-- KUTIPAN HALAMAN --
Di Balik Hangatnya Cerita Dua Opsi di Bali

Penulis : Sandy Indra Pratama

Hutan

Selasa, 11 Oktober 2022

Editor : Sandy Indra Pratama

BETAHITA.ID -  “tring…tring”…

Bunyi gelas dipukul berkali-kali. Jam di tangan menunjukkan pukul 4 sore hari di Nusa Dua Bali. Lelaki tinggi berkulit gelap menyunggingkan senyumnya kepada para peserta konferensi yang berserak di teras ruang persamuhan.

“Selesai, ayo segera selesaikan mari berkumpul,” ujarnya kepada para peserta yang masih saling bercengkrama dalam jamuan kopi dan teh pada Pertemuan Majelis Umum Forest Stewardship Councill, petang itu.

FSC merupakan sebuah organisasi non-profit internasional, multi-stakeholder yang didirikan pada tahun 1993 yang mempromosikan pengelolaan hutan dunia yang bertanggung jawab, melalui sertifikasi kayu. Sertifikasi FSC diklaim bisa membuat nilai jual kayu menjadi tinggi lantaran sejumlah standar ketat pengelolaan hutan.

Seorang pekerja berjalan di atas sebatang pohon yang baru saja ditebang./Foto: FSC Indonesia

Tahun ini para anggota mereka memilih untuk berkumpul di Bali, dalam perhelatan yang mereka sebut FSC General Assembly 2021-2022. Pada gelaran ini juga, anggota akan memutuskan sejumlah mosi yang akan menjadi dasar pelaksanaan sertifikasi pengelolaan lestari untuk tahun-tahun mendatang.

Dari dua hari betahita mengikuti jalannya agenda pertemuan majelis umum FSC, dari sejumlah mosi yang akan dibincang dan diputuskan, dua hal mencuat dan itu dibahas menghangat.

Persoalan itu adanya dua mosi soal dasar pelaksanaan sertifikasi pengelolaan lestari untuk tahun-tahun mendatang: Mosi 37/2021 dan Mosi 45/2021.

Mosi 37 berisi usulan perubahan cut off date atau batas diperbolehkannya konversi hutan alam dalam pembangunan hutan tanaman dari November 1994 menjadi 31 Desember 2020. Perubahan ini diikuti dengan kewajiban untuk melakukan perbaikan secara lingkungan dan sosial terhadap keterlanjuran konversi hutan alam yang diatur dalam Remedy Framework (RF).

-- BAHAN TERKUMPUL --
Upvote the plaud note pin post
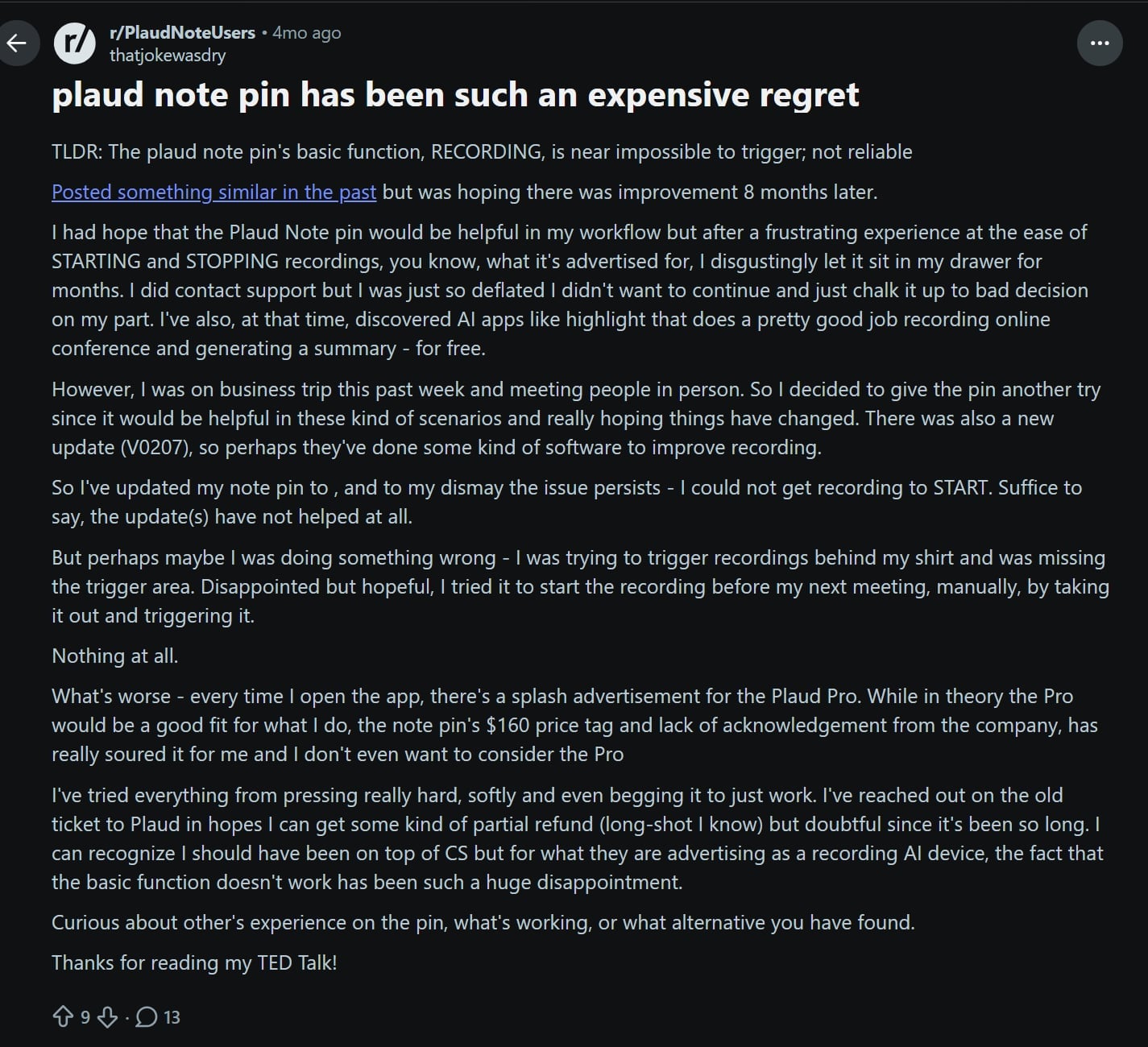Screen dimensions: 1148x1047 click(x=63, y=1017)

-- PERINTAH A --
Tuliskan semua tanggal dalam kutipan halaman yang mencantumkan nama bulan.
-- PERINTAH B --
Tentukan apakah setiap pernyataan berikut sesuai dengan kutipan halaman. Jawab ya atau tidak, lalu kutip kata-kata penentunya.
(i) FSC didirikan pada tahun 1993.
(ii) Mosi 37 mengusulkan agar cut off date diubah menjadi 31 Desember 2021.
(iii) Betahita mengikuti agenda pertemuan majelis umum FSC selama tiga hari.
-- PERINTAH C --
Menurut kutipan halaman, apa nama kerangka yang mengatur kewajiban perbaikan terhadap keterlanjuran konversi hutan alam?

-- HASIL A --
Selasa, 11 Oktober 2022; November 1994; 31 Desember 2020

-- HASIL B --
(i) Ya: "yang didirikan pada tahun 1993"
(ii) Tidak: "dari November 1994 menjadi 31 Desember 2020"
(iii) Tidak: "Dari dua hari betahita mengikuti jalannya agenda pertemuan majelis umum FSC"

-- HASIL C --
Remedy Framework (RF)